Conclusion: Bitter taste of Atomoxetine HCl was masked using Eudragit EPO with multi-unit particulate pellet (MUPS) technology using Fluid Bed Processor.

Keywords: Atomoxetine HCl, MUPS, Bitter taste, Taste masking, HPMC, HPC, Methacrylate Copolymer, Eudragit EPO.


INTRODUCTION

Even though, oral route is most easy and convenient for administration of various dosage forms; swallowing of solid dosage forms is a major difficult encountered with pediatric population because many children can not or will not swallow which leads to poor patient compliance.

This can be easily overcomed by designing as oral dissolving or disintegrating drug delivery systems. But most of the active pharmaceutical substances are either bitter in taste or can irritate the mouth and throat and thus becomes problematic even designed as pediatric convenient dosage forms (1). In such cases, it is necessary to mask the unpleasant taste or odour of active ingredients.

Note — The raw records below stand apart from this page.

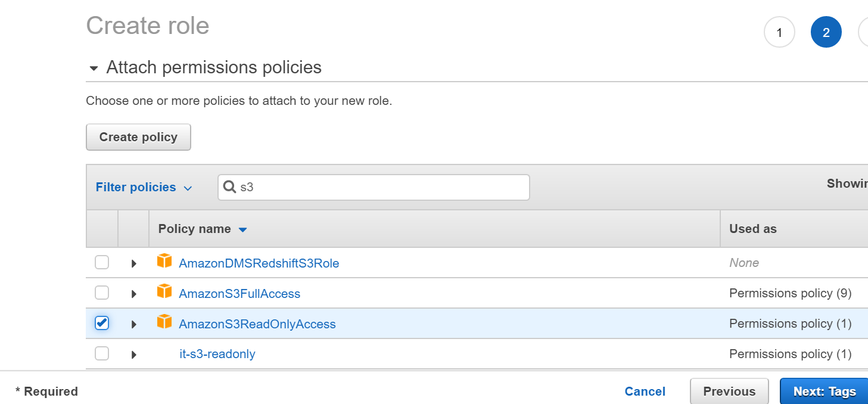Image resolution: width=868 pixels, height=404 pixels.
Task: Click the AmazonS3FullAccess policy cube icon
Action: click(x=164, y=292)
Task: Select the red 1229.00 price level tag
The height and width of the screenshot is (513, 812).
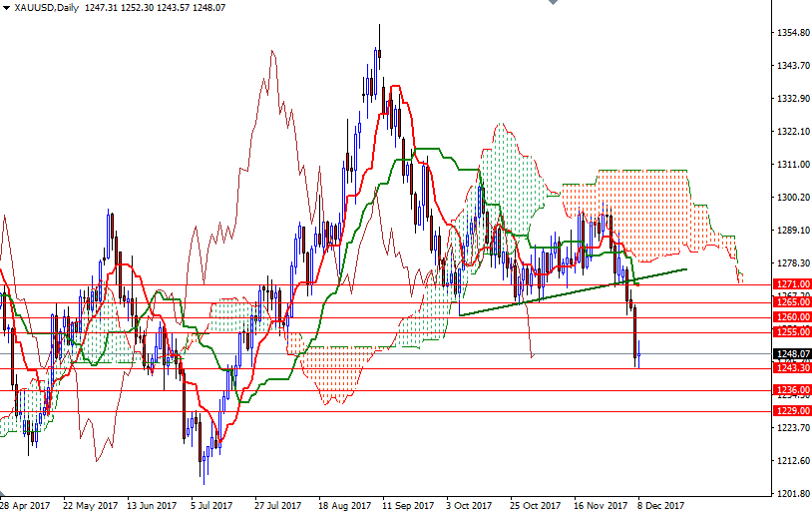Action: pos(792,410)
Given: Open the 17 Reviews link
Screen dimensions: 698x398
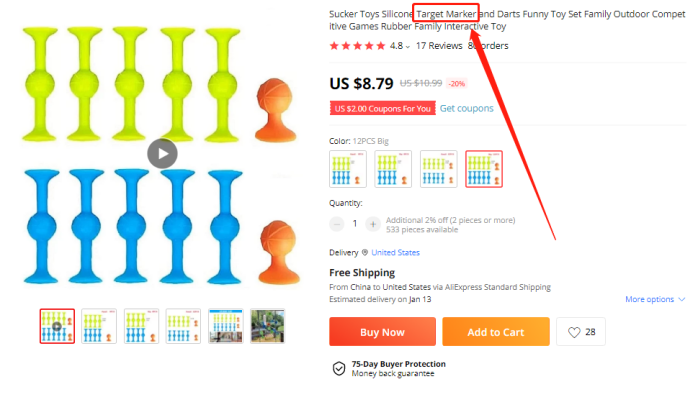Looking at the screenshot, I should click(x=439, y=46).
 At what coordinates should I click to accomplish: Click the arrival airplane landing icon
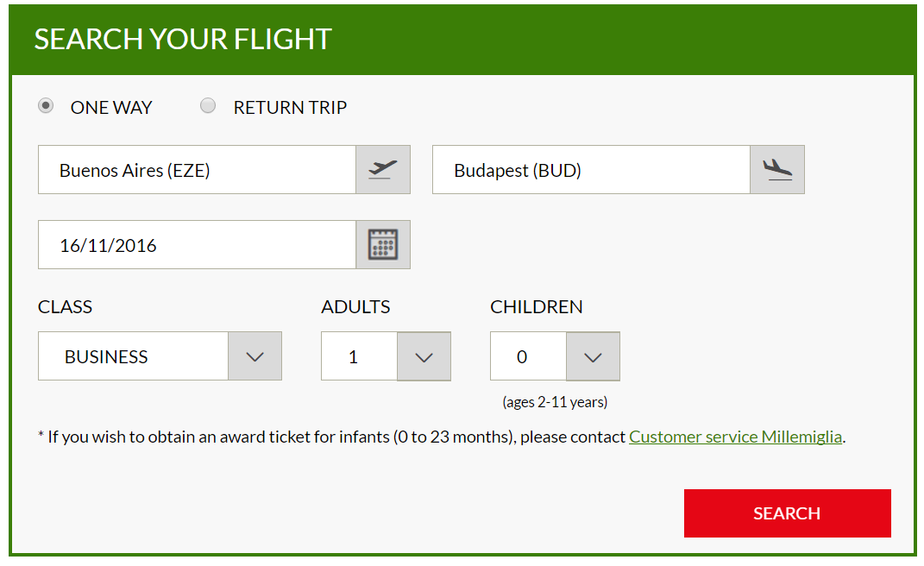pyautogui.click(x=777, y=170)
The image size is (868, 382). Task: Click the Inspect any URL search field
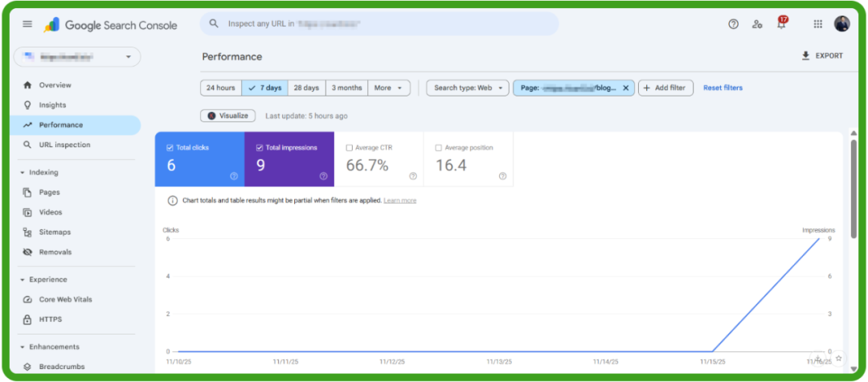coord(378,24)
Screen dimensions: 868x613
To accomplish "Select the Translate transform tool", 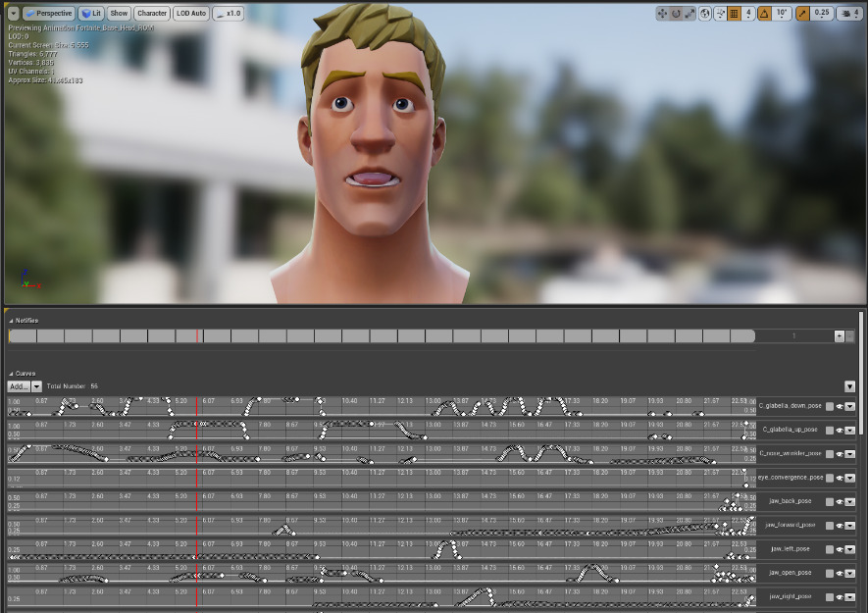I will coord(662,12).
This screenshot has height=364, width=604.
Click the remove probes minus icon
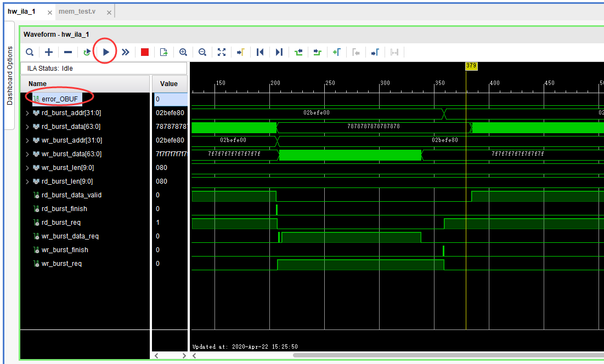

Various taste masking technologies are available depend upon the bitterness intensity of active ingredients (2). Atomoxetine HCl is the first non-stimulant drug approved by USFDA for the treatment of Attention-Deficit-Hyperactivity Disorder (ADHD) in children(3). Currently Atomoxetine HCl is available as capsules and Tablets which are difficult to administer to pediatrics. Since the objective of the work is to design an orally disintegrating dosage form, the drug substance should not have any characteristic Taste and Odour.

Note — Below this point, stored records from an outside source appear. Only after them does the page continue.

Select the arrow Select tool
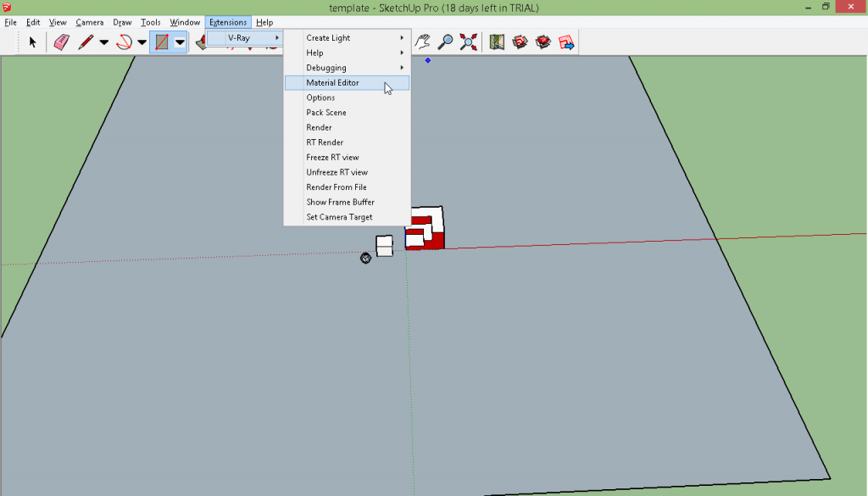Screen dimensions: 868x496 [x=33, y=42]
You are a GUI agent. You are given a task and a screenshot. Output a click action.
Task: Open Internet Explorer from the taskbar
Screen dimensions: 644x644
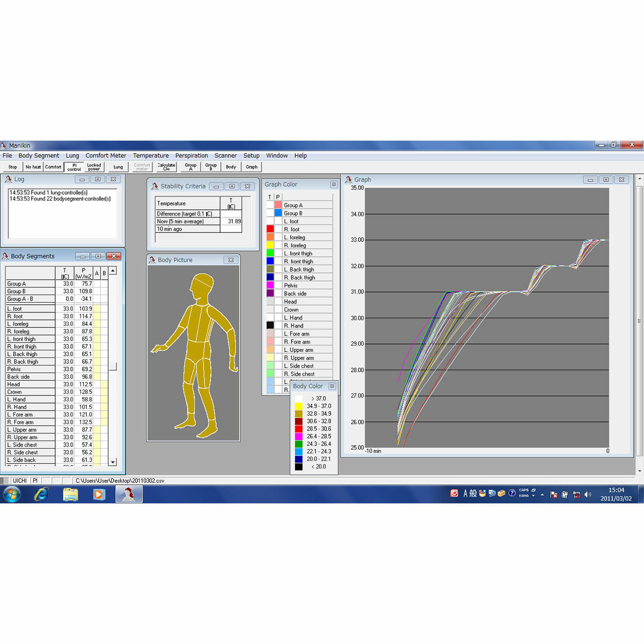[x=41, y=494]
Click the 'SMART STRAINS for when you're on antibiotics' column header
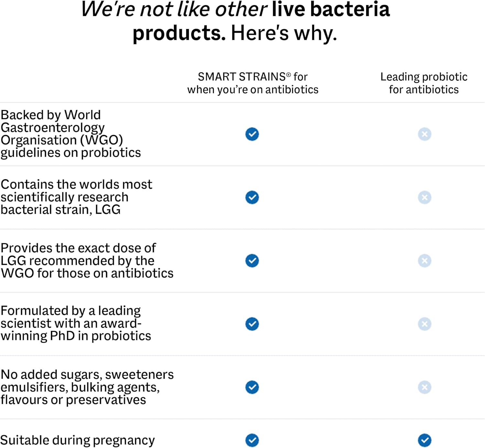This screenshot has width=485, height=448. point(253,83)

Atomoxetine HCl is extremely bitter in taste and if we design it as orally disintegrating tablets, the drug gets disintegrate in the mouth and the patient can get the sense of bitterness. In the past studies a number of techniques were employed to mask the bitter taste of Atomoxetine HCl. But those techniques were not helpful in the masking the bitter taste of Atomoxetine HCl (4). Hence in the present study an attempt was made to mask the bitter taste of Atomoxetine HCl by pellet coating using a suitable taste masking polymer with Fluid Bed Processor.

Eudragit EPO (exists as powder from) polymers which are basic Butylated Methacrylate Copolymers provides an excellent coating with taste masking properties for fine particles and tablets. These polymers provide taste masking films that are soluble below pH 5 and swellable and permeable above pH 5 and hence dissolve in the stomach, not in the mouth, due to the acid environment (5). Films that are produced by Eudragit E types are sufficiently elastic and require no plasticizers(6).

MATERIALS AND METHODS

Materials

Atomoxetine HCl drug substance with two different particle sizes of 75µ and 150µ were procured as gift sample Aurobindo Pharma Limited, Hyderabad. Microcrystalline cellulose spheres (Nonpareil seeds) with the particle size of # 60/70 manufactured by Asahi Kasei were used as neutral pellets. Stearic acid (Vegetable grade) and Polyethylene glycol (Macrogol 6000) manufactured by Merck were used as Salt former and Plasticizer respectively. Hydroxypropyl methylcellulose (Hypromellose E5 Premium LV, Dow Chemical Company) and Hydroxypropyl Cellulose (Klucel LF Pharma, Hercules) were used as binders in drug layering process.

Low-Substituted Hydroxypropyl Cellulose (L-HPC LH 32, Nippon Soda Co., Ltd.) was used as Disintegrant in the formulation. Amino Methacrylate Copolymer (Eudragit EPO, Evonic Industries) and Sodium Lauryl Sulfate (Texapon K 12P PH, Cognis GmbH) were used as polymer and Emulsifier respectively during the taste masked layering. Talc (Luzenac Val Chisone) was used as anti adherent in drug layering and as anti tacking agent in taste masked layering process. FD&C Yellow No. 6 and FD&C Red No. 3 manufactured by Colorcon Asia Pvt. Ltd. were used as pigment. All the above excipients were kindly supplied by Aurobindo Pharma Limited, Hyderabad.

Methods

Evaluation of bitterness threshold of Atomoxetine HCl (7)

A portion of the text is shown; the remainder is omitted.